Extract data without losses from multiple pages that load with different times


#1

I have a sequence where i open this url and i must extract the first column an the url of every entry. I’ve set the selectors through the data scraping tool, and i’ve specified the next page selector as:
"<html app='chrome.exe' title='report aziende*' /> <webctrl parentid='tabella*' tag='LI' aaname=' &gt;&gt;' />"
The next selector works, and it seems that it extract the data, but it is strongly dependant from the loading time of the page. If everything goes well and i set a low number of result, it works, but otherwise it will jump some result. I’ve also tried to set an higher “DelayBetweenPagesMS” and sometimes is better, but not perfect.

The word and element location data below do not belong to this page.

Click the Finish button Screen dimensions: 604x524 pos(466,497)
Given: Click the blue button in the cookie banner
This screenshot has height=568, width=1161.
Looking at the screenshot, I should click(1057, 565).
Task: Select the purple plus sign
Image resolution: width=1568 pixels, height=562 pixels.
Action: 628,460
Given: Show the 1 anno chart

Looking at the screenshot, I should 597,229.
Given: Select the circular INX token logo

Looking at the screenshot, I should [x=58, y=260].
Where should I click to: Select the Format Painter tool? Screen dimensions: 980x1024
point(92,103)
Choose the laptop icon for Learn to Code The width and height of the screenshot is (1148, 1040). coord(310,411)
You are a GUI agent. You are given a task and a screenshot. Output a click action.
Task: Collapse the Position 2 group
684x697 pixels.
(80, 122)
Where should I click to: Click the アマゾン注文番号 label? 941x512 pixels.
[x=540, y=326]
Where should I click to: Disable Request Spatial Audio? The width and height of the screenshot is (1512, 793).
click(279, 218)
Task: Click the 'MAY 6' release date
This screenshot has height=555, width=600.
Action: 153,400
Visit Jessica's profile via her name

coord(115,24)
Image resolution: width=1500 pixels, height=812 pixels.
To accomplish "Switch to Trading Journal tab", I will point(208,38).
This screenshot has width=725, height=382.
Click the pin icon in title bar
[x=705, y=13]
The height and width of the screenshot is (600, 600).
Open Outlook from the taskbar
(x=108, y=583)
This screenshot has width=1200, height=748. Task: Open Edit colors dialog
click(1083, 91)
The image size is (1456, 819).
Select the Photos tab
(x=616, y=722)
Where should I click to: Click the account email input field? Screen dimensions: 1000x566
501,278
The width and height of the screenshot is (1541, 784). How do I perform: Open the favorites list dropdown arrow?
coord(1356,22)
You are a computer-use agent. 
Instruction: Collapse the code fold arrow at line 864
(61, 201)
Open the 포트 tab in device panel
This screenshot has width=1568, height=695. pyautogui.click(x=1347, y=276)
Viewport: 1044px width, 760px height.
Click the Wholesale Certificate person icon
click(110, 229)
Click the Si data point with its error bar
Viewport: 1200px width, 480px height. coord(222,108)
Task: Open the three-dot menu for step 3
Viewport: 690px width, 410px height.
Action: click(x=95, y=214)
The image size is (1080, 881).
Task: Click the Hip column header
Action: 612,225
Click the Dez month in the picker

If i made the entire sequence for all the 3771 pages, it will not work and i cannot get all the result.
Can you advise me a method to get ALL the data? furthermore it gives an error when it reach the last page, because the next selector disappear! How can i solve also this problem? Thanks


#2

No one can give me a solution? :disappointed:


#3

for the “next page” selector you could use a try-catch activity.
regarding the data itself, could you please share the selector you are using to extract the data from the first column?


#4

This is the selector (generated from the Data Scraping Tool) is:
<webctrl id='tabellaQueryProvince' tag='DIV' />

And the ExtractMetaData is:
<extract> <column exact='1' name='Nome' attr='text' name2='URL' attr2='href'> <webctrl tag='div' class='div-riga'/> <webctrl tag='div' class='div-nome' idx='1'/> <webctrl tag='a' idx='1'/> </column> </extract>

I’ve made a test with TimeoutMS setted to 300000 and DelayBetweenPagesMS setted to 2500 and after 3 hour an 51 minutes it scrape 55612 row instead of 56557. Then it loss 945 result (63 pages).
I really cannot understand why it jumps that results!


#5

Does the entire page load when robot clicks next button?

Waitforready=complete


#6

yes, i’ve already setted waitforready parameter to Complete! I cannot understand how is possible that it jumps some pages! The problem is that it doesn’t refresh te page every “next button click” because it uses ajax and load only the new table page! It’s also difficult to recover what pages are missing, because it jumps them randomly and is impossible to check between 3771 pages!


#7

Most likely because of Next link selector, does it have an Idx value?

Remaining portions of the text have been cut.